Robots.txt for SEO: The Ultimate Guide
Here are the main scenarios in which you will need a robots.txt file:
1. Crawl budget optimization
Each website has a crawl budget. This means in a given time frame, Google will crawl a limited amount of pages on a site.
If the amount of pages on your site exceeds the crawl budget, you’ll have pages that don’t make it into Google’s index. And when your pages are not in Google’s index, there is very little chance of them ranking in search.
One easy way to optimize this is to make sure that search engine bots don’t crawl low-priority or non-essential content that doesn’t need frequent crawling. This could include duplicate pages, archives, or dynamically generated content that doesn’t significantly impact search rankings. This will save your crawl budget for the pages you do want indexed.

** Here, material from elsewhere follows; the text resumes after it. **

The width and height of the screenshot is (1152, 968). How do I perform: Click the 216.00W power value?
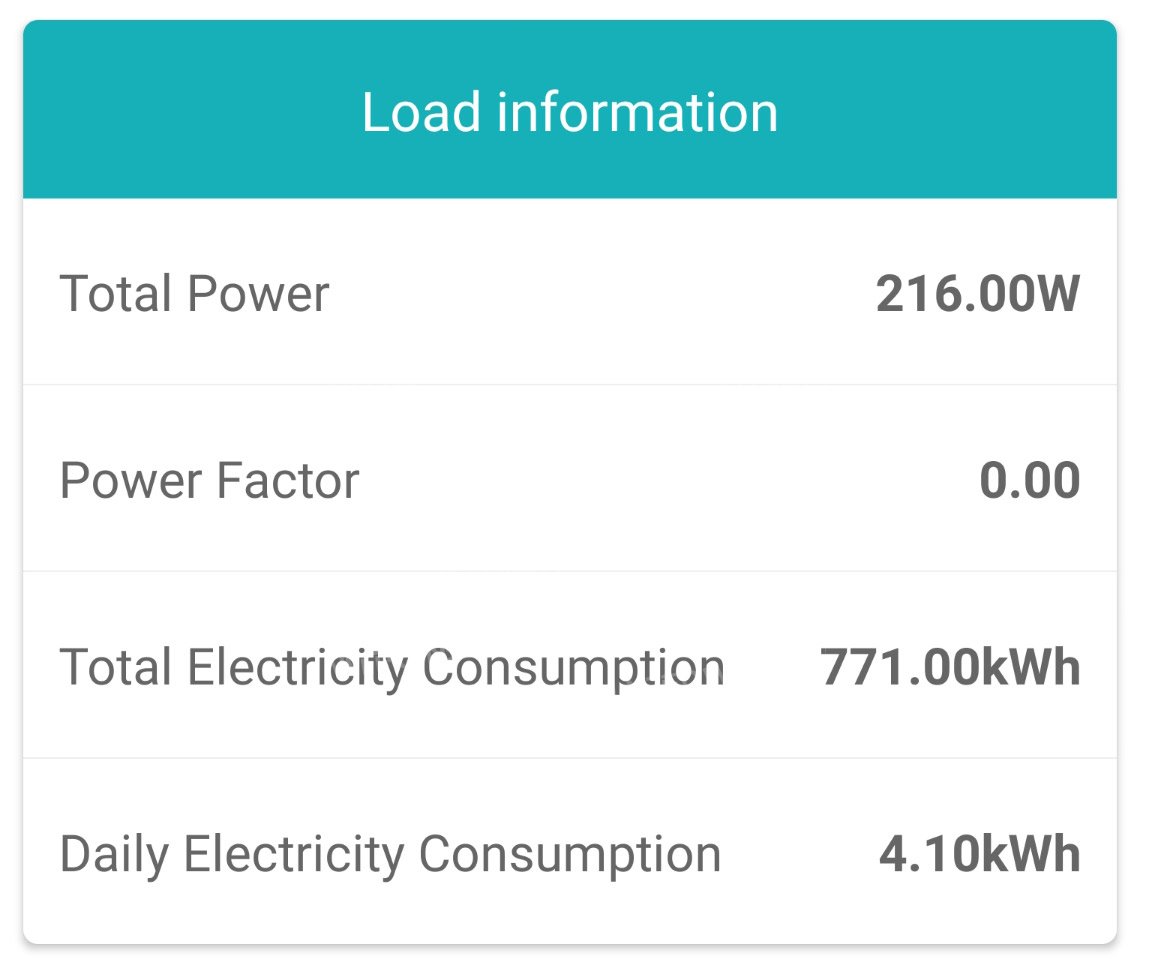(978, 294)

You can easily monitor nonessential sections of your site by setting up site segment analysis using Similarweb’s Website Segments tool. This will show you if those pages are getting indexed. Simply set up a segment that covers all your content. You can choose any rule, including:
- Folders
- Any variation of text
- Exact text
- Exact URLs
Below, we are setting up a segment for the /gp/ subfolder on amazon.com.
Once your segment is set up, go to the Marketing Channels report and look at Organic Traffic. This will quickly show you if this site segment is getting traffic and eating up your crawl budget. Below, you can see that the segment we are tracking is getting 491.6K visits over the period of one year.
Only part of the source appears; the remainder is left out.